* **EXERCICE**: Restituez mot pour mot, du début à la fin, l'extrait fourni ci-dessous sur la famille Bienenfeld et Georges Perec.

Une recherche sur le net me confirme un peu plus tard qu'il s'agit bien de l'oncle de Perec, dont elle a retracé l'histoire dans son essai Dénaturalisés, le retrait des nationalités sous Vichy, paru au Seuil en octobre 2016 : "L’essai de cette chercheuse de l’Institut d’histoire moderne et contemporaine de l’Ecole normale supérieure de la rue d’Ulm, livre inédit sur le sujet, s’ouvre sur l’aventure familiale de David et Ela Bienenfeld, couple de juifs polonais, de leurs trois enfants et de leur neveu, orphelin de père et de mère, un certain Georges Perec, le futur écrivain."

Curiosité : Esther est ici prénommée Ela. Pourtant Claude Burgelin, dans l'album Perec de la Pléiade, donne une autre version : "Quand Georges arrive à Villard-de-Lans, il a six ans. Sa tante Esther, la sœur de son père, et son oncle David Bienenfeld s’y sont réfugiés avec leur seconde fille, Ela, ainsi que la sœur et le beau-frère de David, Berthe et Robert Chavranski, et leur fils Henri.

* **DONNÉES FOURNIES**:
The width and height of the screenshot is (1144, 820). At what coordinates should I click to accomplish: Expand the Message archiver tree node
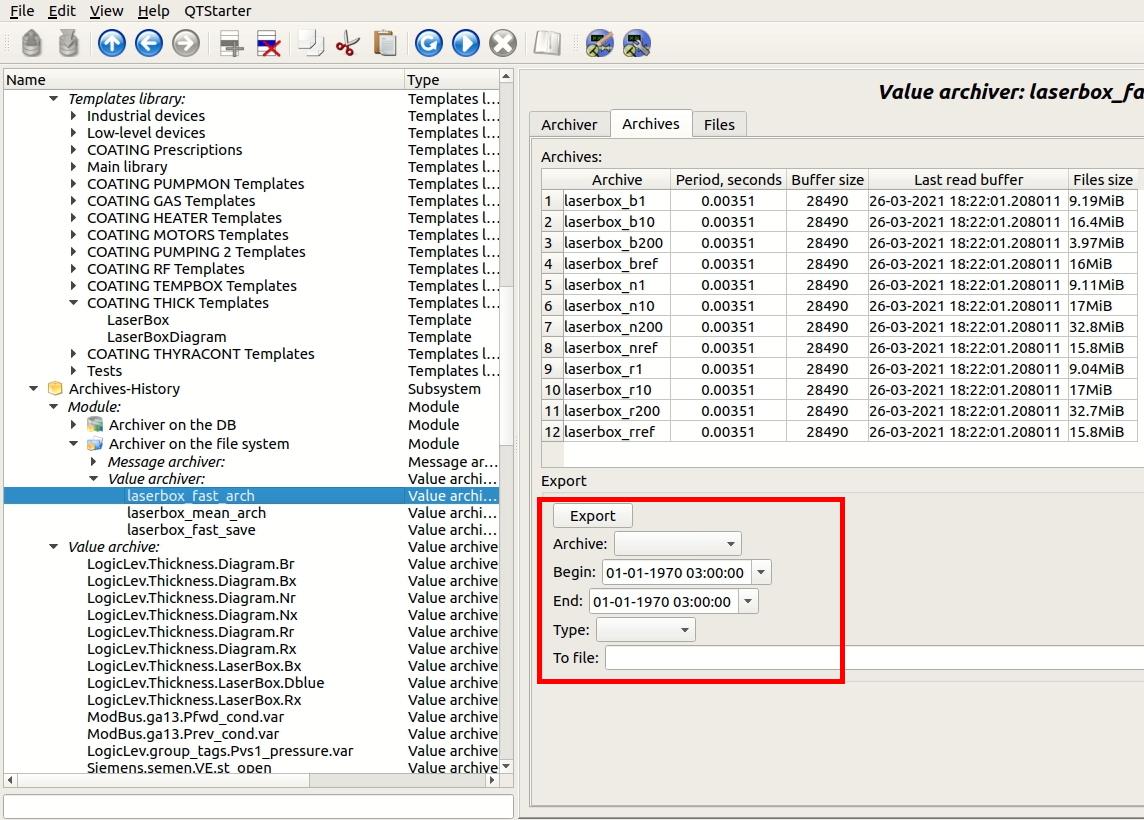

* **RÉPONSE CI-DESSOUS**:
Une recherche sur le net me confirme un peu plus tard qu'il s'agit bien de l'oncle de Perec, dont elle a retracé l'histoire dans son essai Dénaturalisés, le retrait des nationalités sous Vichy, paru au Seuil en octobre 2016 : "L’essai de cette chercheuse de l’Institut d’histoire moderne et contemporaine de l’Ecole normale supérieure de la rue d’Ulm, livre inédit sur le sujet, s’ouvre sur l’aventure familiale de David et Ela Bienenfeld, couple de juifs polonais, de leurs trois enfants et de leur neveu, orphelin de père et de mère, un certain Georges Perec, le futur écrivain."

Curiosité : Esther est ici prénommée Ela. Pourtant Claude Burgelin, dans l'album Perec de la Pléiade, donne une autre version : "Quand Georges arrive à Villard-de-Lans, il a six ans. Sa tante Esther, la sœur de son père, et son oncle David Bienenfeld s’y sont réfugiés avec leur seconde fille, Ela, ainsi que la sœur et le beau-frère de David, Berthe et Robert Chavranski, et leur fils Henri.